Frances O’Grady , General Secretary of the TUC, said: “Families cannot continue to depend on credit cards and loans to get by.
“But with an average salary still worth £ 40 [a week] less than before the 2008 crash, many families have little choice.
“Higher wages must be at the heart of the government’s economic plan.
“We need a return to year-over-year wage increases and a higher national minimum wage.”
The lack of wage growth means that millions more could be dragged into an ever-increasing spiral of debt.
David Rodger, chief executive of the Debt Advice Foundation charity, said: “As real wages continue to fall, the inevitable result is increased consumer borrowing – and debt repayment costs.
“Personal borrowing continued to rise, reaching all-time highs before the 2008 global crisis recession .
“If you are worried about debt, the best thing to do is to contact a nonprofit charity that will advise on debt that will examine all available options. “
Fears of a looming crisis have been echoed by the Money Advice Service, which has found more than three million families handing over at least a quarter of their income to meet their debts.
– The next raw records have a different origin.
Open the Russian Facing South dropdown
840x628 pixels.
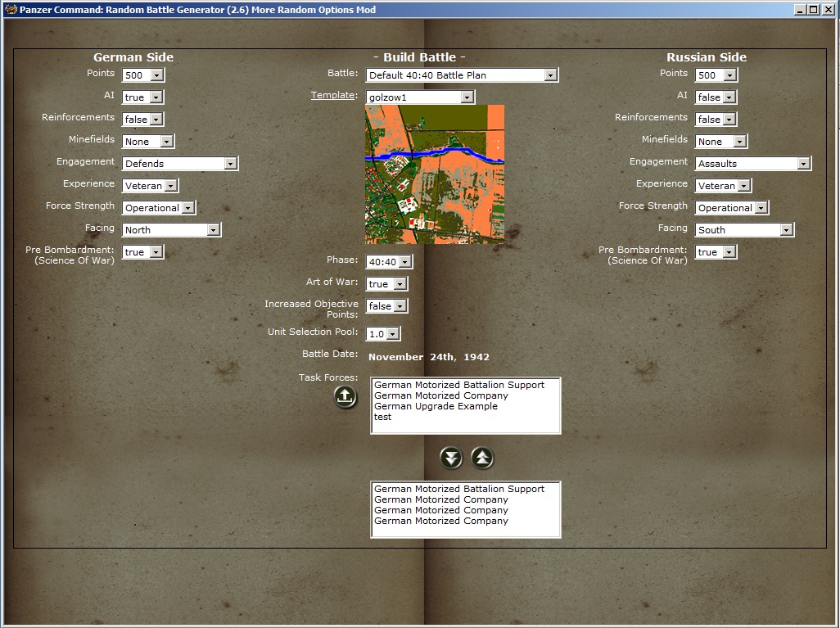tap(745, 230)
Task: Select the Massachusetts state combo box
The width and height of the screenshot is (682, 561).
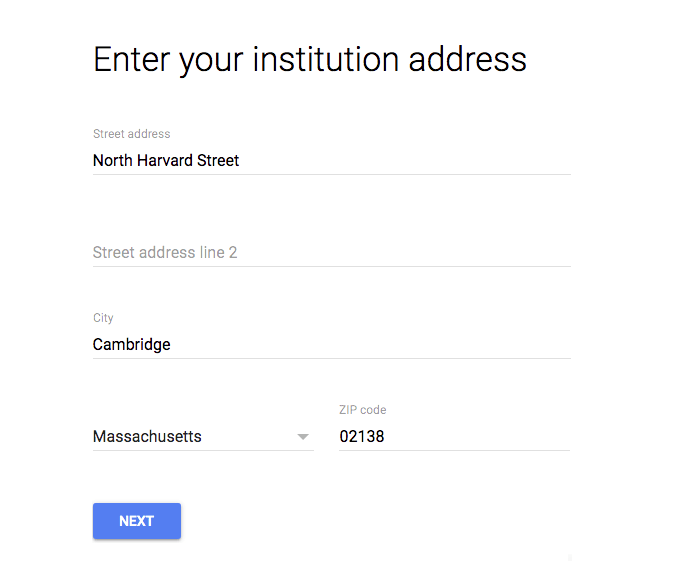Action: click(x=203, y=436)
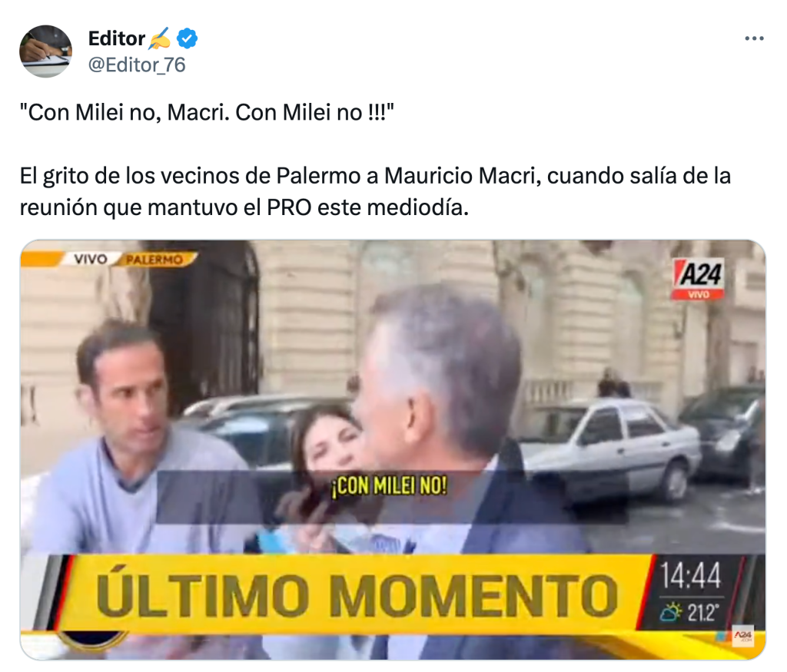This screenshot has width=787, height=672.
Task: Click the Editor profile avatar photo
Action: 45,51
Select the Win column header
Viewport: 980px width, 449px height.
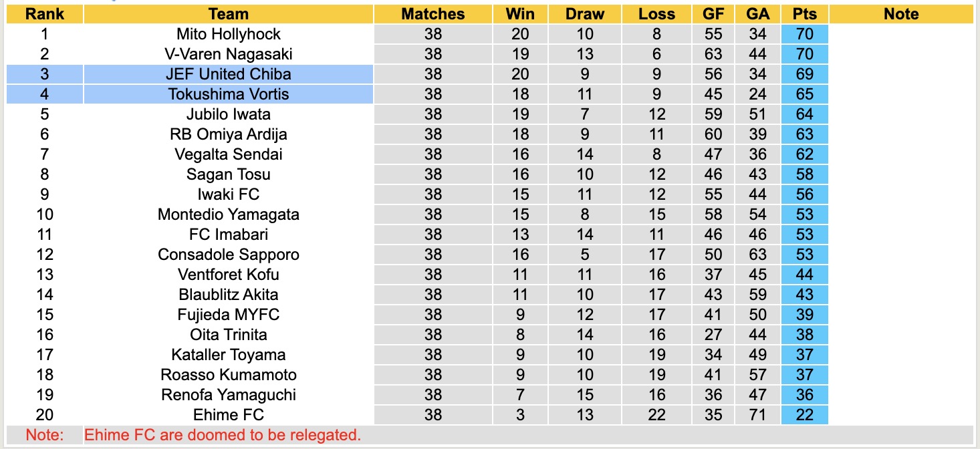point(519,14)
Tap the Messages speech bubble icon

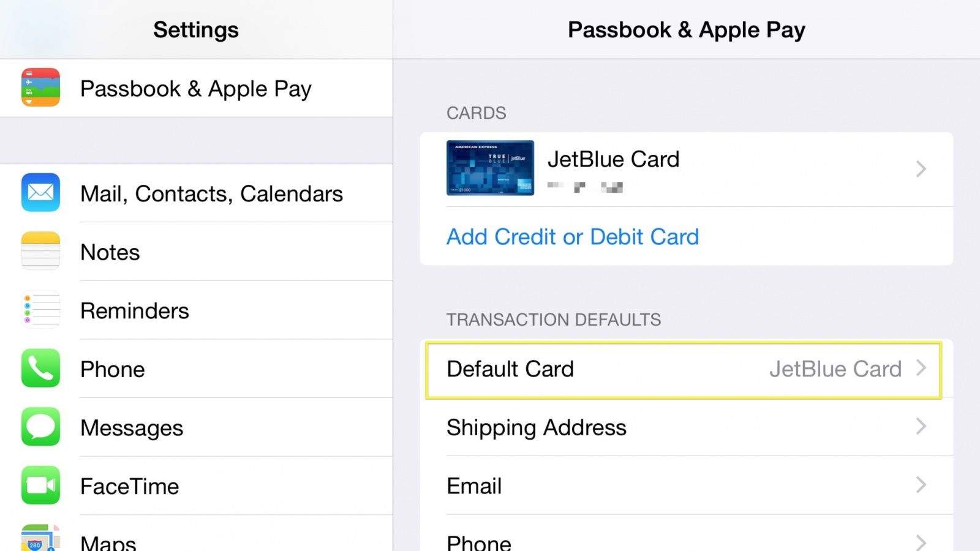40,427
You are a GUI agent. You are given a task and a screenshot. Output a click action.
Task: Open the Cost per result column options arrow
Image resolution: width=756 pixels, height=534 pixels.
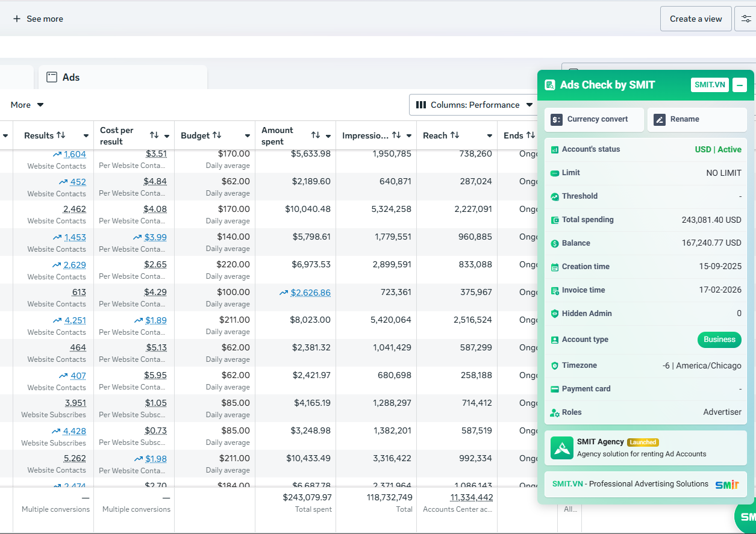tap(167, 136)
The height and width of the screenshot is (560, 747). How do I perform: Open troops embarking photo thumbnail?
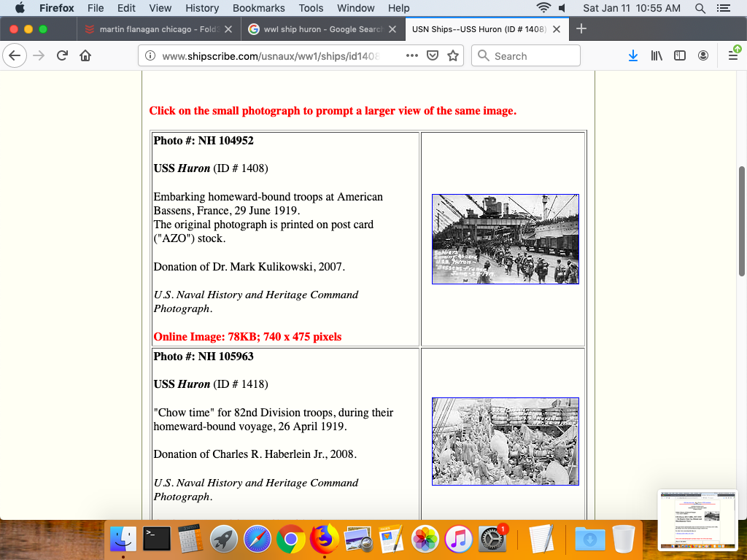point(505,238)
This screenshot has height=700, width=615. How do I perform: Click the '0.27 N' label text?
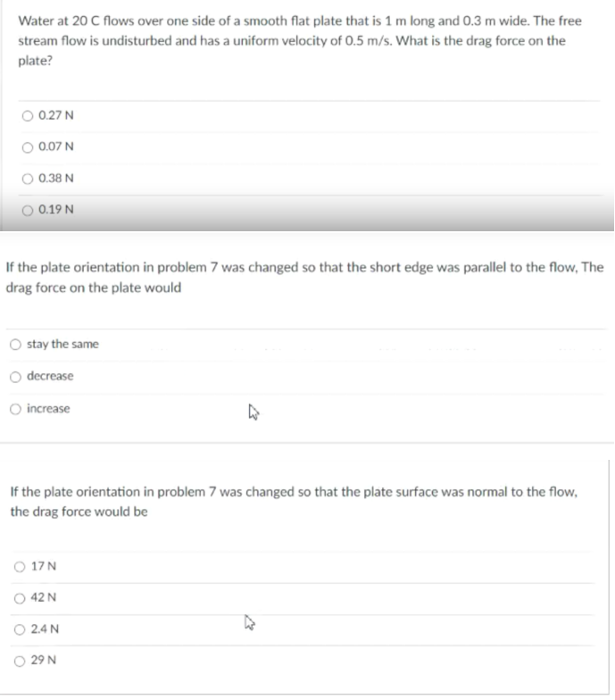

Funded by the industry regulator, FCA, the agency was created by the government to offer free advice on spending concerns.
Their breakdown by region revealed that Sandwell in the West Midlands is the household that owes the most – with nearly a quarter of people struggling to manage their repayments.
Experts warn that large families and single parents are among the most vulnerable groups.
And rising rents mean that tenants too are taking on more and more debt.
Sheila Wheeler, the agency’s UK debt advice director, said: “We are concerned about the high level of household debt across the country, particularly the number of people borrowing money. to cover their living expenses.
“Our latest research estimates that 8.2 million UK adults suffer from a debt problem – young adults, large families and single parents being significantly more at risk.
“We know that free debt counseling works – but currently only one in five struggling people seek help.
“We fully support TUC’s call to help low-income families access debt restructuring and insolvency assistance.”
She added that it was important for people to have the time and support to get their finances back on track “without pressure from their creditors”.
The full regional breakdown of debt shows people are struggling across the country – the Scots being the least likely to borrow to get out of trouble.
The Financial Advisory Service / CACI)
In addition to the neglected cities of the North, three London boroughs feature in the top ten.
And vulnerable areas of South Wales and Northern Ireland are also included.
The lowest borrowing rate is in East Renfrewshire in Scotland, where only 10 percent of people are in debt.
The report, which was released by the Money Advice Service along with marketing firm CACI, used a series of criteria to piece together an overall picture of UK debt.
They found that 29% of people living in social housing depend on loans, as well as 21% of those who rent from a private landlord.
The Financial Advisory Service / CACI)
And a quarter of all families with three or more children are in debt.
Not surprisingly, income has been a big factor – those earning less than £ 10,000 are more likely to get by with loans and credit cards.
People aged 25 to 34 were four times more likely to be in debt than those over 65.
Peter Tutton, Policy Officer at StepChange Charitable Debt Advisory , said that extreme debt is triggered by income compression of people who manage with low to middle income.
He said: “Then they’re faced with some kind of financial shock that pushes them to the limit – maybe then they use credit cards, overdrafts and payday loans to try to manage and make up. gaps.
“This pressure is getting worse and worse. People are stressed – half of our clients say they have been treated in hospital for physical and mental health issues related to debt.
“People are stressed and sick, and some of them have to give up their jobs because they can’t work.
“That’s a lot of people who are unemployed in debt.
“In many cases their relationships break down and then they lose their home. There are all these huge and horrible hardships, all of them out of debt. “
£ 20,000 accumulated on credit cards
Software engineer Martin Langley racked up £ 20,000 on credit cards after losing his job in the economic crash.
For over eight years, he struggled to find work – and as he struggled to pay his bills, he turned to tantalizing credit offers for help.
It was only the cushion of equity from his house in southwest London, bought for £ 30,000 in 1983, that helped him survive.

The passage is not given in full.